### EXERCISE SET
A) According to the discussion thread below, why must policies be replicated on multiple servers?
B) Put the lines of the records into a JSON list of strings, one string per line, starting at the line that contains "This screenshot has height=330, width=315." and ending at the end of the records. Omit blank lines and leave out the pictures.
━━ GIVEN TEXT
We do not have a problem in IPA because we do not have any storage that 
should synched with other storage (except AD sycnh and you know how not 
simple it is :-) ).
This is why I was strongly for storing policies in the DS itself. It 
solves a lot of problems you never even want to think about.
Same is here.

>> With policies the decision was made to store them in DS not to face 
>> these problems.
>>     
>
> Policies will be constantly queried by clients, that's why you need to
> replicate them on multiple servers to be able to scale up when the
> number of clients grow. A log does not need that.
>   

It is not a log. It is a property of the object. It will be queried and 
displayed in the UI any time the object is viewed or modified.

>   
>> I think that creating a parallel infrastructure for policies or for 
>> commit logs is  a huge overhead.
>>     
>
> I think logs and policies are completely different in nature, these logs
> are just audit trails in nature, and should be rather be developed as
> part of the audit system.
>   

They are not audit trails. They are comments that contain information. 
Like this.
━━━━
━━ INPUT RECORDS
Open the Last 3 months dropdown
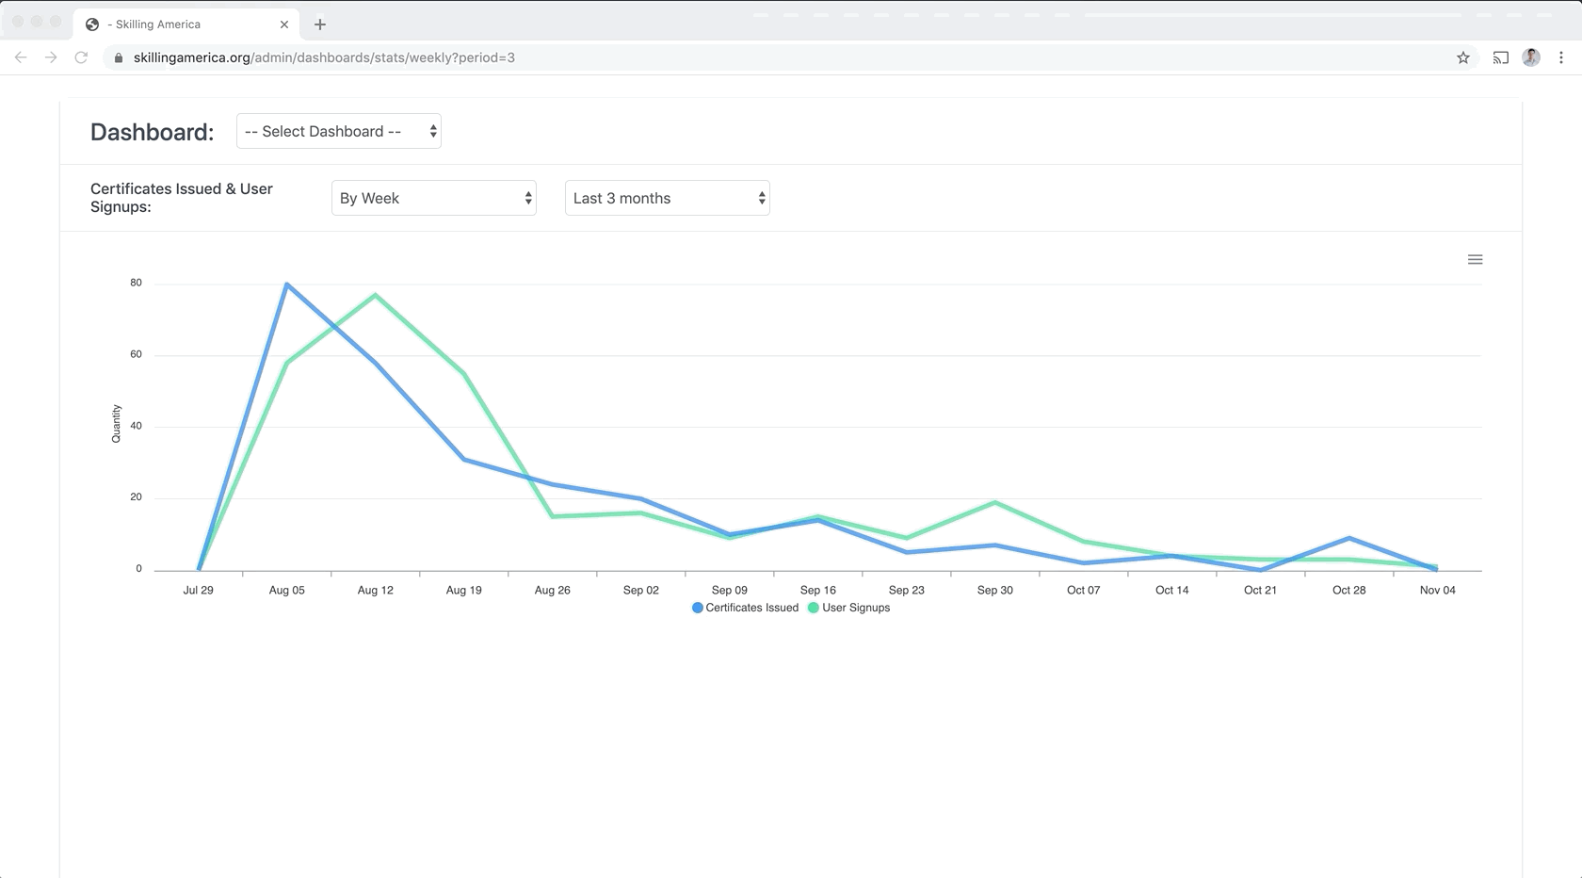Image resolution: width=1582 pixels, height=878 pixels. (x=667, y=198)
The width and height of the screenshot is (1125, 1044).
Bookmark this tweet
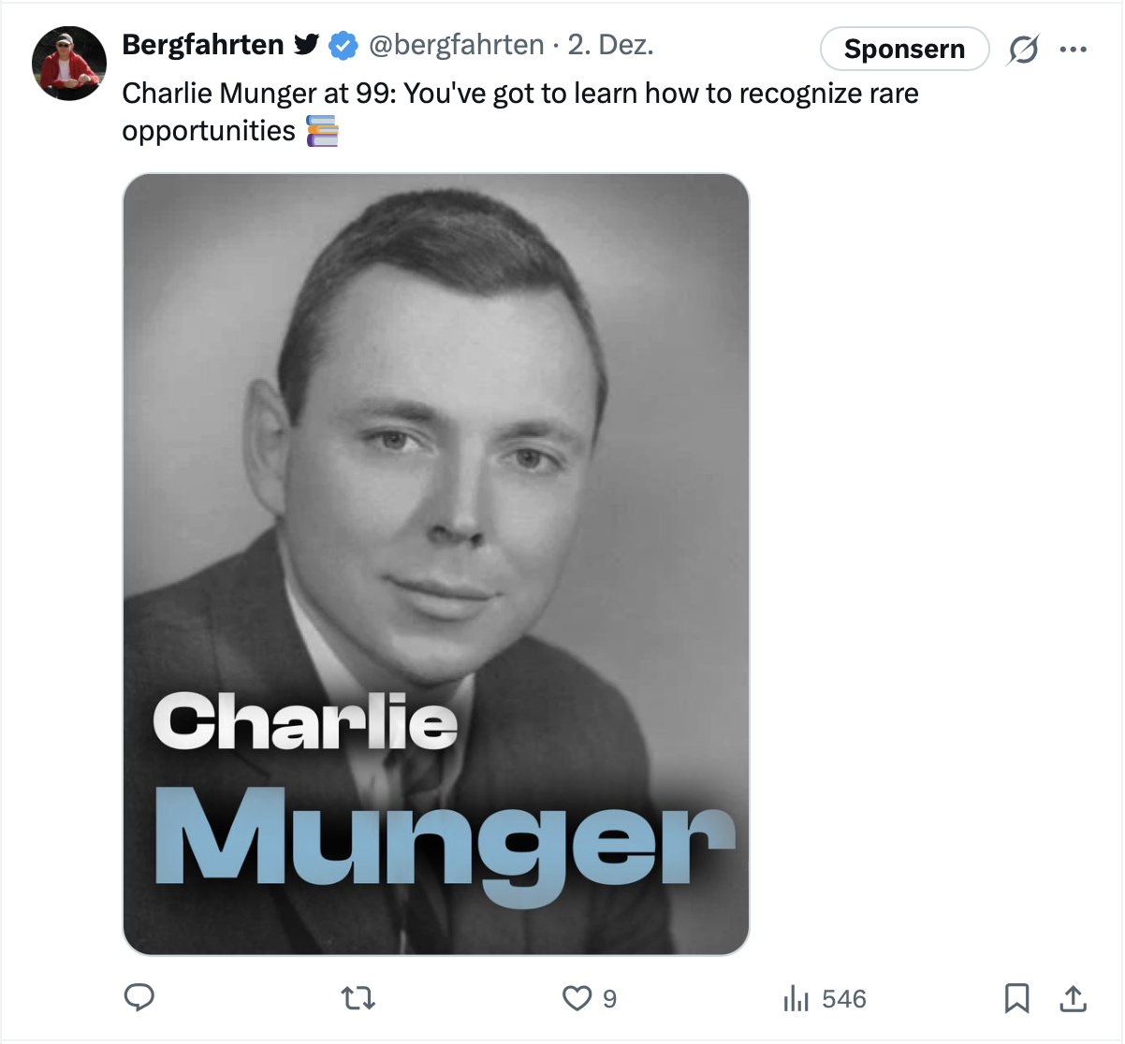(1016, 998)
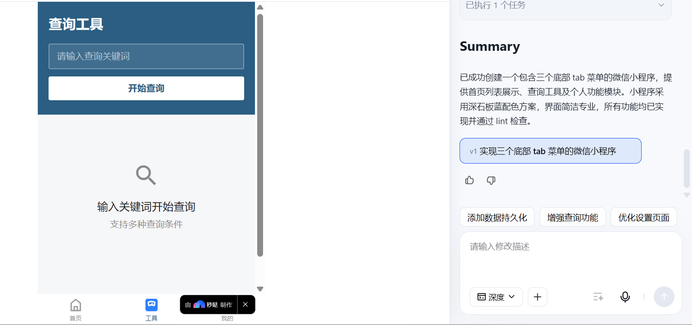Open the 深度 mode dropdown
Screen dimensions: 692x325
(x=496, y=297)
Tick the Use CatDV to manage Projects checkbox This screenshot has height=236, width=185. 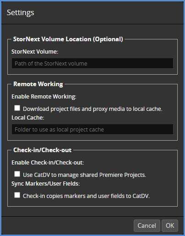click(x=17, y=174)
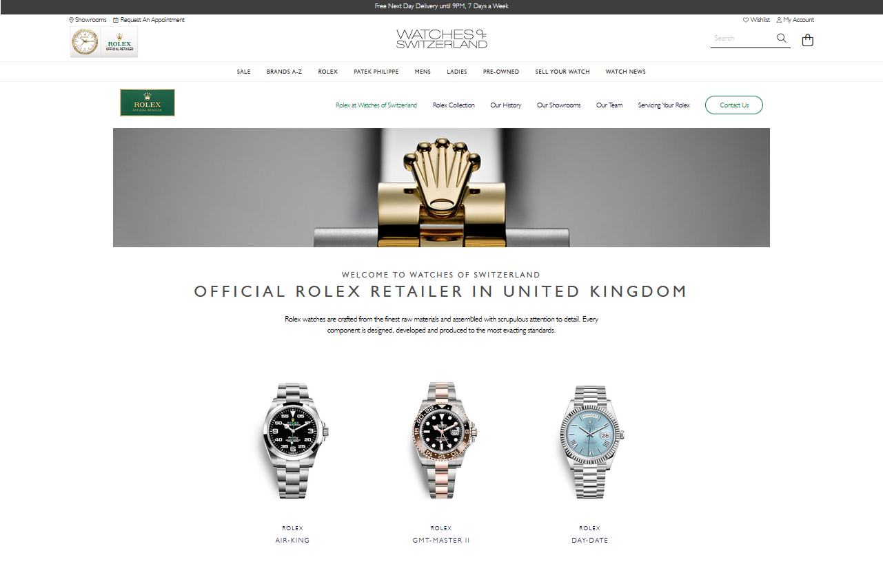
Task: Open Servicing Your Rolex tab
Action: pos(664,105)
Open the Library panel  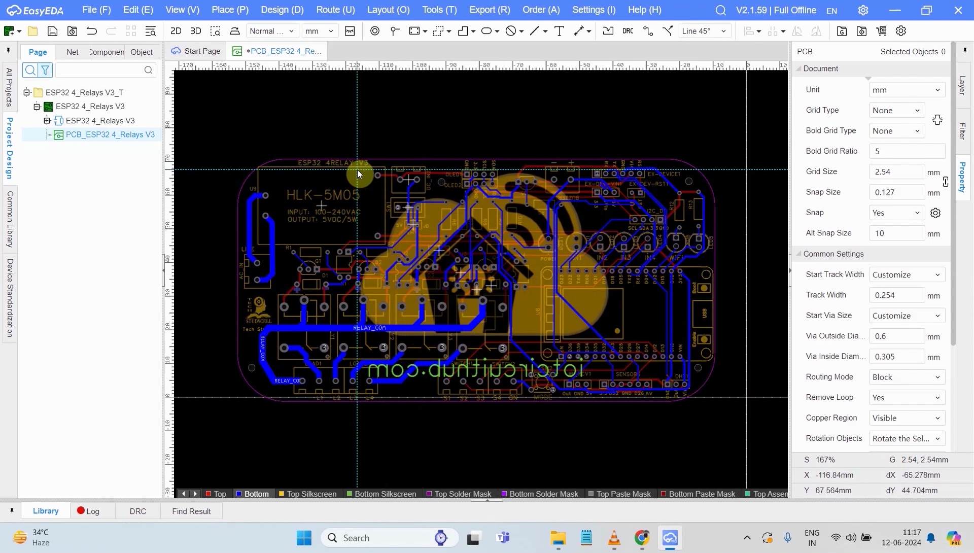pos(45,511)
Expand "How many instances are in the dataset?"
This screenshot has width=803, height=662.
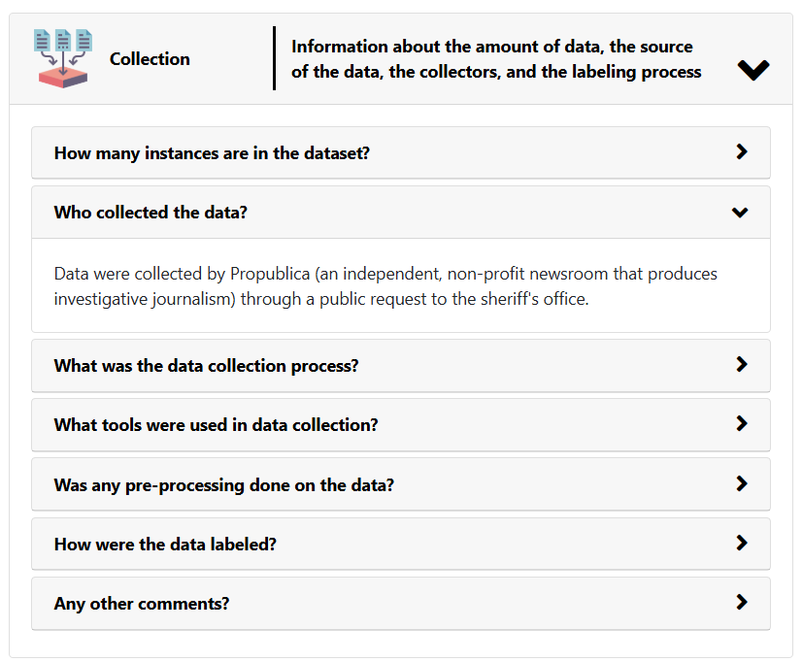coord(212,153)
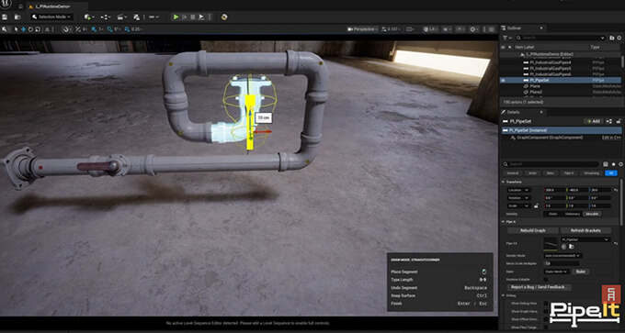The height and width of the screenshot is (333, 625).
Task: Click the Rebuild Graph button
Action: pos(533,230)
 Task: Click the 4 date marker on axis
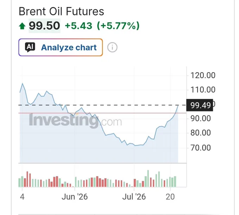coord(22,197)
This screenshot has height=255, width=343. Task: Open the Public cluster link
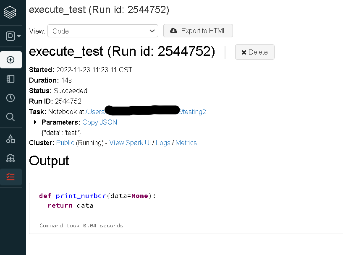coord(65,143)
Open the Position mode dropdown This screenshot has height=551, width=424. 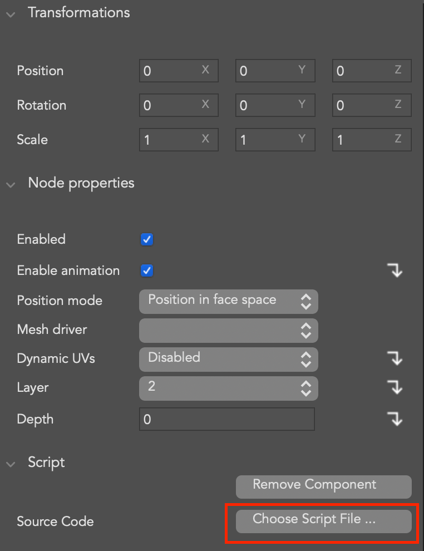[x=228, y=301]
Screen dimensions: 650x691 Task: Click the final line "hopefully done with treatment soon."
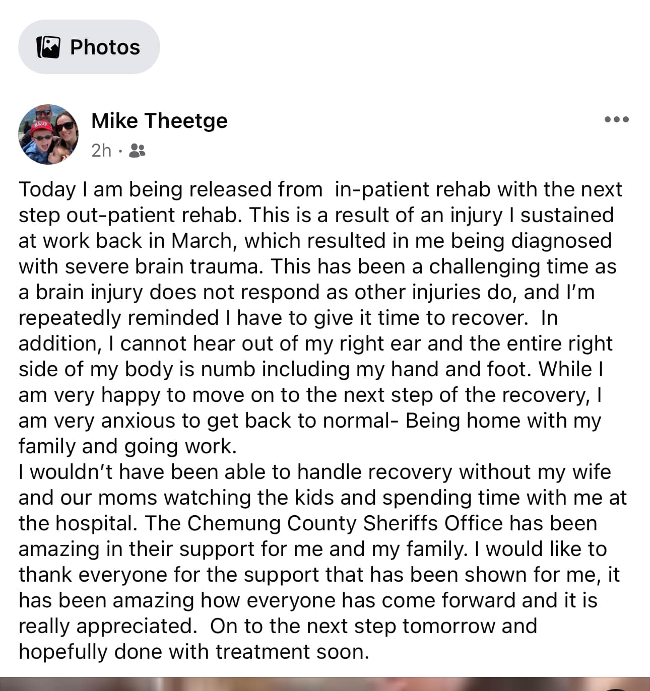click(194, 652)
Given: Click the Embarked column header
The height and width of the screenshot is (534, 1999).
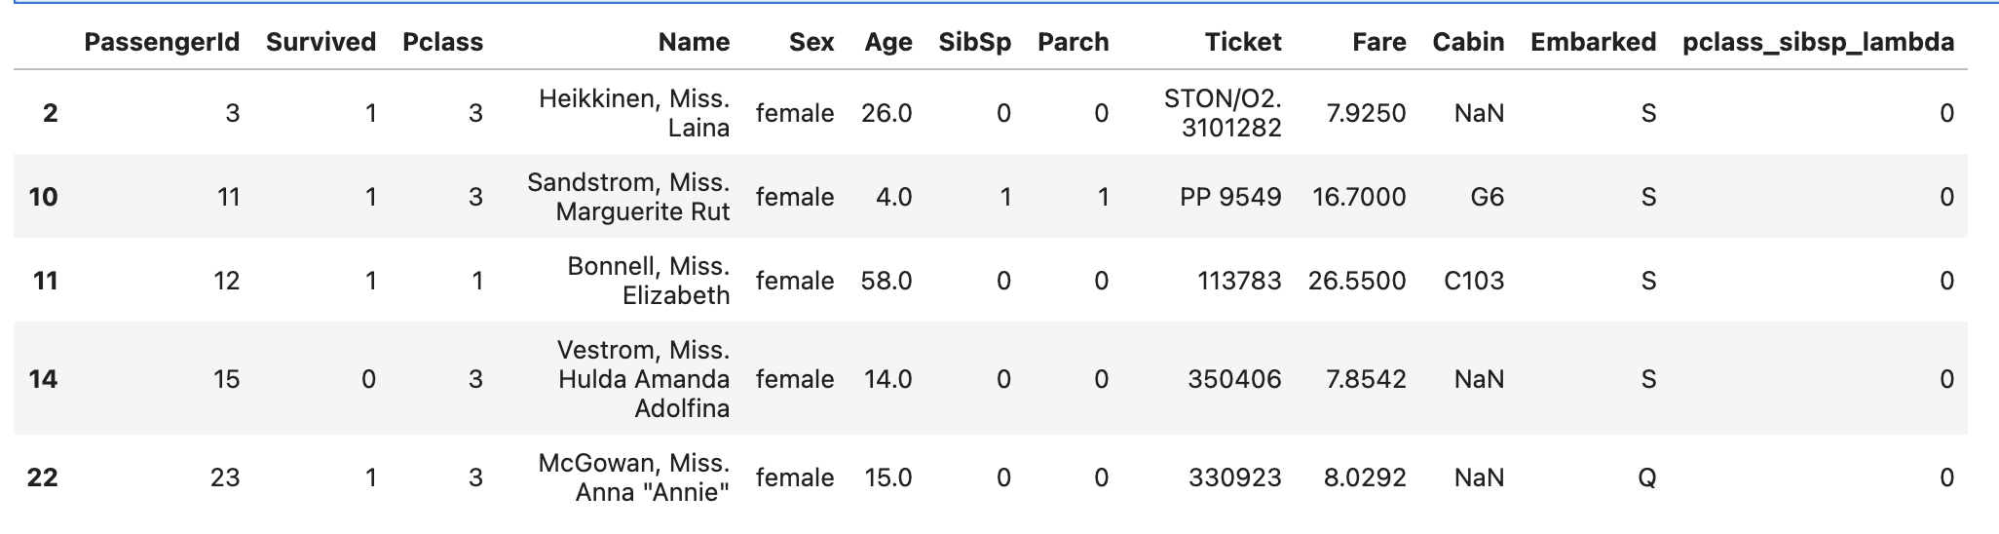Looking at the screenshot, I should pyautogui.click(x=1593, y=42).
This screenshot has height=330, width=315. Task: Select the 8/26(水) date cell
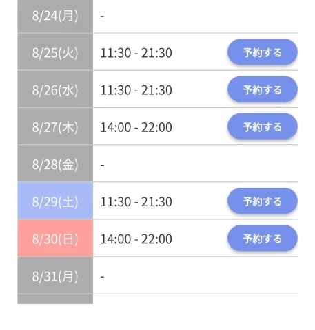coord(55,89)
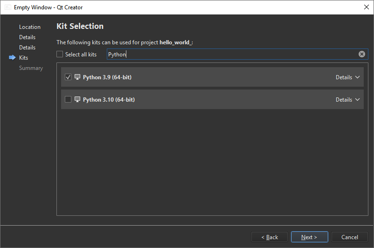Enable the Select all kits checkbox
This screenshot has height=248, width=374.
(x=60, y=54)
━━━━
### TASK SOLUTIONS
A) Clients will query policies constantly, so policies must be replicated on multiple servers to scale up as the number of clients grows. A log does not need this.

B)
[
  "This screenshot has height=330, width=315. Task: Select the 8/26(水) date cell",
  "coord(55,89)",
  "Enable the Select all kits checkbox",
  "This screenshot has height=248, width=374.",
  "(x=60, y=54)"
]